Personal information
- Full name: Gerald Thomas Tanner
- Date of birth: 24 August 1921
- Place of birth: Creswick, Victoria
- Date of death: 10 January 2022 (aged 100)
- Place of death: Wodonga, Victoria
- Original team(s): Wodonga, Cobram
- Height: 175 cm (5 ft 9 in)
- Weight: 73 kg (161 lb)

Playing career^{1}
- Years: Club / Games (Goals)
- 1941: Richmond / 1 (0)
- ^{1} Playing statistics correct to the end of 1941.

= Gerald Tanner =

Australian rules footballer (1921–2022)

Gerald Thomas Tanner (24 August 1921 – 10 January 2022) was an Australian rules footballer who played with Richmond in the Victorian Football League (VFL).

==Family==
The son of Aloysius Lindsay Walter Tanner (1890–1990), and Monica Amy Tanner (1895–1963), née Knight, Gerald Thomas Tanner was born at Wodonga, Victoria on 24 August 1921.

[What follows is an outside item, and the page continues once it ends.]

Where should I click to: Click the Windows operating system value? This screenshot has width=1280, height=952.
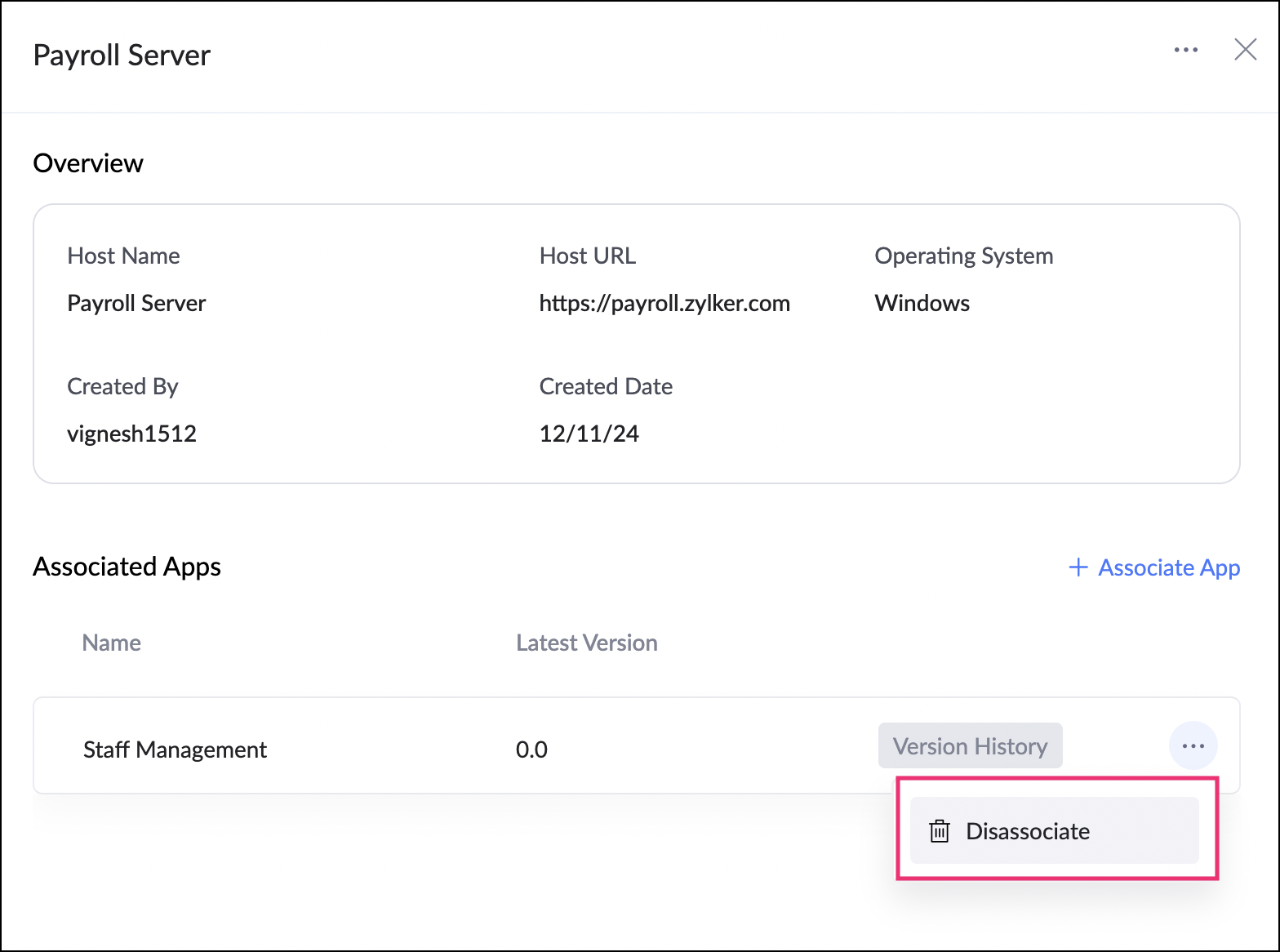tap(922, 304)
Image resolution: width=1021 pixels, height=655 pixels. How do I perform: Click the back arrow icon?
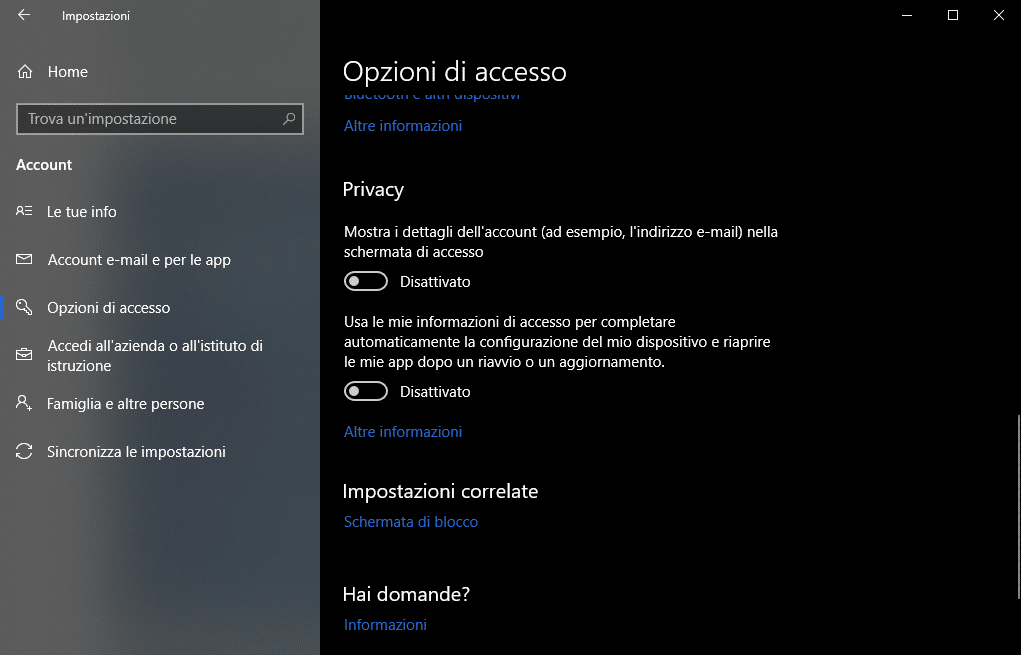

He married Margaret Raie Murphy (1928–2005) on 12 November 1949. He is the father of former North Melbourne and Melbourne player, Xavier Tanner.

==Football==
Tanner was originally from Wodonga and played with Murray Football League club Cobram in 1939 and 1940 before his recruitment by Richmond.

Tanner returned to Wodonga in 1945 and went onto play 120 games with Wodonga, including their 1949 O&MFL grand final loss to Albury.

==Death==
He turned 100 on 24 August 2021, and died at Wodonga, Victoria on 10 January 2022.